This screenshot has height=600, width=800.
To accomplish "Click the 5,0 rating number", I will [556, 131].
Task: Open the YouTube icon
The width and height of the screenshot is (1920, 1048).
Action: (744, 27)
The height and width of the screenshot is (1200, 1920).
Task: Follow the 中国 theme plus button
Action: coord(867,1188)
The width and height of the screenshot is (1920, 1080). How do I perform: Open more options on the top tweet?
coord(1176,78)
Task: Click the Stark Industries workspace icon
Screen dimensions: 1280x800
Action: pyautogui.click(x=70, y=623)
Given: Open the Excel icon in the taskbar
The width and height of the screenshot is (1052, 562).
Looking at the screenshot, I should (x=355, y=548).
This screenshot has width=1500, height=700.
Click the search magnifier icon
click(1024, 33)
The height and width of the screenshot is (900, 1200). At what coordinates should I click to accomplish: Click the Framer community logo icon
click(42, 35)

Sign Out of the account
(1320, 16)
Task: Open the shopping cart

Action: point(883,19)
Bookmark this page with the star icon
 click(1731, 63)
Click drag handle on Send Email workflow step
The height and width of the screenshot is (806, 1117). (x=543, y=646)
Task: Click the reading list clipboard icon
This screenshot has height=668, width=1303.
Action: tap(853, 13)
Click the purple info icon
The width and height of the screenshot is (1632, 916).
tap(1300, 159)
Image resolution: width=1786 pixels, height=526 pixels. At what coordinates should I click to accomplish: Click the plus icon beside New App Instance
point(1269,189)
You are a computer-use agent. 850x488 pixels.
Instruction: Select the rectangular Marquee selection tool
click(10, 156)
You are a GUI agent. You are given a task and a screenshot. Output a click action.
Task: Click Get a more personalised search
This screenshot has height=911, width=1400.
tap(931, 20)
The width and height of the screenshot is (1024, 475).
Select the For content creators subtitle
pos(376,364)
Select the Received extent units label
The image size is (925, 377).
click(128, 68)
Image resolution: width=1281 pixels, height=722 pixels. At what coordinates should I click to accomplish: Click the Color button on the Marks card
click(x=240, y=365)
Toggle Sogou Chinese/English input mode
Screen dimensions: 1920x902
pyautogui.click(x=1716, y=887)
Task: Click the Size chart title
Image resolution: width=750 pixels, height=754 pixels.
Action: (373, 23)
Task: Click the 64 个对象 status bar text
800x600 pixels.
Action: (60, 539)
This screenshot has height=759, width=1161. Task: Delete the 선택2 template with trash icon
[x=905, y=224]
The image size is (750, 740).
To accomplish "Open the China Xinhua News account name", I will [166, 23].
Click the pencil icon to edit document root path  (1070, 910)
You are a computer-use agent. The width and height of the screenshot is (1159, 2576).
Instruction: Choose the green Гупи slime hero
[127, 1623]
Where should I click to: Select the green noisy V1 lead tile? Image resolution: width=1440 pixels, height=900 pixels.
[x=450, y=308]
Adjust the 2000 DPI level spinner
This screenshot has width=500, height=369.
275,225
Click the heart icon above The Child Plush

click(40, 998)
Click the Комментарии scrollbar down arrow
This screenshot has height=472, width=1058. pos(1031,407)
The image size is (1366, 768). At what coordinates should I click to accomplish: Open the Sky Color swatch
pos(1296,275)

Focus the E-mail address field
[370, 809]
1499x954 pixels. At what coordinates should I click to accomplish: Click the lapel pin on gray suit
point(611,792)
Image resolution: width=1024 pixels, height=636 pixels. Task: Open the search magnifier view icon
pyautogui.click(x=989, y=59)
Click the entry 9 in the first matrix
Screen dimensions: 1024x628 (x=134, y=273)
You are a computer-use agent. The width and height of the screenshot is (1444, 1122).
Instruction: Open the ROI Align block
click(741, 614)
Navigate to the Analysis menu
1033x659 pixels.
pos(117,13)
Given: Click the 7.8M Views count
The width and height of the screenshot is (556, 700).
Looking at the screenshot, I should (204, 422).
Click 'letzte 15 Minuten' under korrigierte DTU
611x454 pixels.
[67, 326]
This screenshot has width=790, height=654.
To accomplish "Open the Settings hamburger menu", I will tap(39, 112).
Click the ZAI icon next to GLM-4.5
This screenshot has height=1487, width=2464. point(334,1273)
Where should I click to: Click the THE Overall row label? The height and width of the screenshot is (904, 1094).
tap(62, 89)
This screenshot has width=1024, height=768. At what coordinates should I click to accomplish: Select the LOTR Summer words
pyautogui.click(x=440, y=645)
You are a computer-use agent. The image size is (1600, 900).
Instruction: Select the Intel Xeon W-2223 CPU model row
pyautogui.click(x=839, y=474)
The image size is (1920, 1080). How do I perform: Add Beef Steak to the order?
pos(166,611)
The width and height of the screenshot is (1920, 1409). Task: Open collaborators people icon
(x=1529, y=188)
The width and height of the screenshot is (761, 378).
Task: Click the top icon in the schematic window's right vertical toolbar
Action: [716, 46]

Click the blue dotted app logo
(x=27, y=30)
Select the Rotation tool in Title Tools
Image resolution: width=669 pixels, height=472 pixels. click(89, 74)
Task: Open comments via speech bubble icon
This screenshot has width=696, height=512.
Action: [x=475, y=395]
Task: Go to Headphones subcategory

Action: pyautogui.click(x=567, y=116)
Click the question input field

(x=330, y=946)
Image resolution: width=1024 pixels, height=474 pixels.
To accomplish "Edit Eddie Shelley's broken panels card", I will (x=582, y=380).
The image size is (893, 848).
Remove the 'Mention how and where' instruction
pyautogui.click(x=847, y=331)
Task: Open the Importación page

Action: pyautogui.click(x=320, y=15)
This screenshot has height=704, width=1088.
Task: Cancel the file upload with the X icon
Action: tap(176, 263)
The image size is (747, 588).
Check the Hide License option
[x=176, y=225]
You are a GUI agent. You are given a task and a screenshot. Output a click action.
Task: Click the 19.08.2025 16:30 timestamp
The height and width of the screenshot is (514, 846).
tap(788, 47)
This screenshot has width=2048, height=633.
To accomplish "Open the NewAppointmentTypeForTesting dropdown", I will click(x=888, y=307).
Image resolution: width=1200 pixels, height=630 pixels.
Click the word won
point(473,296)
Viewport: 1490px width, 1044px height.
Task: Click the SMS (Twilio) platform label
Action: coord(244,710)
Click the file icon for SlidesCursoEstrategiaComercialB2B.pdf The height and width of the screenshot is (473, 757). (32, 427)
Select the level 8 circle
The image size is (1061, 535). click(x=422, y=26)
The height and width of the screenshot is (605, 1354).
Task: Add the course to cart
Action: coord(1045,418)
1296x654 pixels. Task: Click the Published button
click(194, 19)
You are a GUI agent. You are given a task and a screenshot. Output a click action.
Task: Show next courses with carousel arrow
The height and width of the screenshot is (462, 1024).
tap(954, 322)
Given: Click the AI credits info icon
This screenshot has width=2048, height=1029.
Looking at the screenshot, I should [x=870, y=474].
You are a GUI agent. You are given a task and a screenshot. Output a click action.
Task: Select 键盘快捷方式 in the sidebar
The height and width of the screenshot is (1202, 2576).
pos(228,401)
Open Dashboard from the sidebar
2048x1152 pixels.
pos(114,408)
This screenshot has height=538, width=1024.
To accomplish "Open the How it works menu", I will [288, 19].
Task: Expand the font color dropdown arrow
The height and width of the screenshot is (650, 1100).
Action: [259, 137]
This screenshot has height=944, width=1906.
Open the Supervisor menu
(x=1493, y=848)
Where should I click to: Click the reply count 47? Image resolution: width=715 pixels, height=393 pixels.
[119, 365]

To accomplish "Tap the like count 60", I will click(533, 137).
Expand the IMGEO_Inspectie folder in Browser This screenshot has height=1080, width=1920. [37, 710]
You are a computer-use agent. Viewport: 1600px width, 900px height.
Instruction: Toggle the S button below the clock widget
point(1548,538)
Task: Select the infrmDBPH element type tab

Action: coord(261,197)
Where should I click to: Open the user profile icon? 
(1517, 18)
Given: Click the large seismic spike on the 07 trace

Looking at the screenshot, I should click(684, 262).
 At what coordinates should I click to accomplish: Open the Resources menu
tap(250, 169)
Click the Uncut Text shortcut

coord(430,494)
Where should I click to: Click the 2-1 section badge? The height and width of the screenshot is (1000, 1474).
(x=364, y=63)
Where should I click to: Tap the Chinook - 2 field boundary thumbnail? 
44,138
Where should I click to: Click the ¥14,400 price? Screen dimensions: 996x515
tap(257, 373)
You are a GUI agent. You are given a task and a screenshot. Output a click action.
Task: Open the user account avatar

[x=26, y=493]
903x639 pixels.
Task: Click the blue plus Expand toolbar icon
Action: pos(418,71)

*-*-*

Render the rows above, starting at the very first line and ending at the line containing "tap(931, 20)", as a JSON list of strings with one string per line, both ends included and blank lines omitted.

[
  "This screenshot has height=600, width=800.",
  "To accomplish \"Click the 5,0 rating number\", I will [556, 131].",
  "Task: Open the YouTube icon",
  "The width and height of the screenshot is (1920, 1048).",
  "Action: (744, 27)",
  "The height and width of the screenshot is (1200, 1920).",
  "Task: Follow the 中国 theme plus button",
  "Action: coord(867,1188)",
  "The width and height of the screenshot is (1920, 1080). How do I perform: Open more options on the top tweet?",
  "coord(1176,78)",
  "Task: Click the Stark Industries workspace icon",
  "Screen dimensions: 1280x800",
  "Action: pyautogui.click(x=70, y=623)",
  "Given: Open the Excel icon in the taskbar",
  "The width and height of the screenshot is (1052, 562).",
  "Looking at the screenshot, I should (x=355, y=548).",
  "This screenshot has width=1500, height=700.",
  "Click the search magnifier icon",
  "click(1024, 33)",
  "The height and width of the screenshot is (900, 1200). At what coordinates should I click to accomplish: Click the Framer community logo icon",
  "click(42, 35)",
  "Sign Out of the account",
  "(1320, 16)",
  "Task: Open the shopping cart",
  "Action: point(883,19)",
  "Bookmark this page with the star icon",
  " click(1731, 63)",
  "Click drag handle on Send Email workflow step",
  "The height and width of the screenshot is (806, 1117). (x=543, y=646)",
  "Task: Click the reading list clipboard icon",
  "This screenshot has height=668, width=1303.",
  "Action: tap(853, 13)",
  "Click the purple info icon",
  "The width and height of the screenshot is (1632, 916).",
  "tap(1300, 159)",
  "Image resolution: width=1786 pixels, height=526 pixels. At what coordinates should I click to accomplish: Click the plus icon beside New App Instance",
  "point(1269,189)",
  "You are a computer-use agent. 850x488 pixels.",
  "Instruction: Select the rectangular Marquee selection tool",
  "click(10, 156)",
  "You are a GUI agent. You are given a task and a screenshot. Output a click action.",
  "Task: Click Get a more personalised search",
  "This screenshot has height=911, width=1400.",
  "tap(931, 20)"
]